As another test of our design model, we replaced the d-Leu residue with d-Ala in d-TLKIVW. Our structural model suggests that d-Leu 2 of d-TLKIVW is important for preventing tau fibril formation because of its favourable interaction with the Ile residue of the VQIVYK molecule below and with Ile and the first Val of VQIVYK across the steric zipper (Fig. 2b, c and Supplementary Fig. 1). The d-Ala replacement eliminates these interactions and, furthermore, removes a steric clash that would occur were another VQIVYK molecule placed across from the inhibitor (Supplementary Fig. 3 and Supplementary Table 1). When the d-Ala variant is incubated with VQIVYK and the tau constructs, it has no inhibitory effect on fibril formation (Fig. 2f and Supplementary Fig. 14). This confirms that d-Leu 2 is critical for the efficacy of d-TLKIVW, consistent with our model.

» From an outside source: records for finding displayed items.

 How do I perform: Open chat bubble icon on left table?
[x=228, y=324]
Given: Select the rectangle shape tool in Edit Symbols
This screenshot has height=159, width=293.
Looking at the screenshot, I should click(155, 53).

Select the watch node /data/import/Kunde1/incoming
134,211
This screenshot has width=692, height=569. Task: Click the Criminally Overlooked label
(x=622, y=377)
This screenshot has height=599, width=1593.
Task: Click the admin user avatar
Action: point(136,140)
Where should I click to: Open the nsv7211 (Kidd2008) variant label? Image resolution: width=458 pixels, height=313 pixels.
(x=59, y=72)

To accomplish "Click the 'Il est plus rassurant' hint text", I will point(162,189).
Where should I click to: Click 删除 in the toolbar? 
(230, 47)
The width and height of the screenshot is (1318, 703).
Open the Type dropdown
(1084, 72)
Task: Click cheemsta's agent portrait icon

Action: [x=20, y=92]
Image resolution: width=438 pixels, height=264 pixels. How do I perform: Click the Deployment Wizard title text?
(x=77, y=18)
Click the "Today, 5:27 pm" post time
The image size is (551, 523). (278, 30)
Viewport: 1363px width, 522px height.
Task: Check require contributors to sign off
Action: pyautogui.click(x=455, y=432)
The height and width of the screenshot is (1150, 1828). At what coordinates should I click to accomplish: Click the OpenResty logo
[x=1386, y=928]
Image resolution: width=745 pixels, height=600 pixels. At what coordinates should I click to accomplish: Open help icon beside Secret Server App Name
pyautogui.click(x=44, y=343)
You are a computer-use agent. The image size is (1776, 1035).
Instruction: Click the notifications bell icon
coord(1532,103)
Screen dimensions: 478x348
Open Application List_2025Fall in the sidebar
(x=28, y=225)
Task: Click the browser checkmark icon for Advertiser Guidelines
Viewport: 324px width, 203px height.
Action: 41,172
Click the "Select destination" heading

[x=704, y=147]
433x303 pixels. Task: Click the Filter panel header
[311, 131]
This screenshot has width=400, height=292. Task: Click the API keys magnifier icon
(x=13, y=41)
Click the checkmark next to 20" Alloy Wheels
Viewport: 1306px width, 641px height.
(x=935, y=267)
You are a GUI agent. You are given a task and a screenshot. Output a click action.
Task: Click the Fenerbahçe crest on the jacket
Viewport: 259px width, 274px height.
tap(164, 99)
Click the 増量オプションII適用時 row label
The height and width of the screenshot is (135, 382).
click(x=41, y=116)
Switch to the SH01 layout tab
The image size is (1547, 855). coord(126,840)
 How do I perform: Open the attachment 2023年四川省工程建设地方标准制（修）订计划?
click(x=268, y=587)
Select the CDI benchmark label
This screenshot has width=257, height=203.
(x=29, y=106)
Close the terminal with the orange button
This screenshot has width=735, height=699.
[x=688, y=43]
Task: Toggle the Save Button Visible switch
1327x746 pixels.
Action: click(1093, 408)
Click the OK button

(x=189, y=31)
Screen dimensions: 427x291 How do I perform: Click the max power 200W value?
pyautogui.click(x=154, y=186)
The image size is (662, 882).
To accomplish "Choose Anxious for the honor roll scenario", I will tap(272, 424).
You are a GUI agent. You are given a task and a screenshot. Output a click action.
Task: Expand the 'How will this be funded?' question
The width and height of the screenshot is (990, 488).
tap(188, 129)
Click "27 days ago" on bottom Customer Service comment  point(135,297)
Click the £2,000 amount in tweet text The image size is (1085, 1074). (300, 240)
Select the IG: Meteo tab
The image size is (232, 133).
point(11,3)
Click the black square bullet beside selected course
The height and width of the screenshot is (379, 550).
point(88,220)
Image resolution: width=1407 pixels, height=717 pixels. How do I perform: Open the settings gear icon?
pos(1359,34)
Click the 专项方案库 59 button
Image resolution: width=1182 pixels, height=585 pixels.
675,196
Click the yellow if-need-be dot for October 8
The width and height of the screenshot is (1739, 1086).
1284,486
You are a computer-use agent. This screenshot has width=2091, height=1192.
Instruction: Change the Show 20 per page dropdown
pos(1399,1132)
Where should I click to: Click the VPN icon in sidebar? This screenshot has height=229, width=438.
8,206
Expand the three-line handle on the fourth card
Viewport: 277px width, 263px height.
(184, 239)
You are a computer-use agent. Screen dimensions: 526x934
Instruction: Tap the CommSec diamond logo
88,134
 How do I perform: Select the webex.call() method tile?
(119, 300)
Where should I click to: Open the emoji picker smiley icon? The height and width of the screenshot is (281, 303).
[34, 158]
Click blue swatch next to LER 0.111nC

In summary, although our electron microscopy, NMR and d-Ala replacement results support a model in which the designed peptide d-TLKIVW binds to the ends of tau fibrils, they do not constitute proof that the inhibitors bind exactly as anticipated in the designs (Supplementary Fig. 15).

To expand on our design methodology, we computationally designed an inhibitor of 248PAP286 fibril formation containing non-natural l-amino acids (Fig. 4b and Supplementary Fig. 16), using the GGVLVN structure as a template (Fig. 4a and Supplementary Table 2). This peptide, Trp-His-Lys-chAla-Trp-hydroxyTic (WW61), contains an Ala derivative, ß-cyclohexyl-l-alanine (chAla) and a Tyr/Pro derivative, 7-hydroxy-(S)-1,2,3,4-tetrahydroisoquinoline-3-carboxylic acid (hydroxyTic), both of which increase contact area with the GGVLVN template. The non-natural chAla forms hydrophobic interactions with the Leu residue in the steric-zipper interface, and hydroxyTic supports the favourable placement of chAla through hydrophobic packing (Fig. 4b and Supplementary Fig. 16b). Moreover, we propose that the bulky side chains and steric constraints of hydroxyTic provide hindrance to further fibril growth.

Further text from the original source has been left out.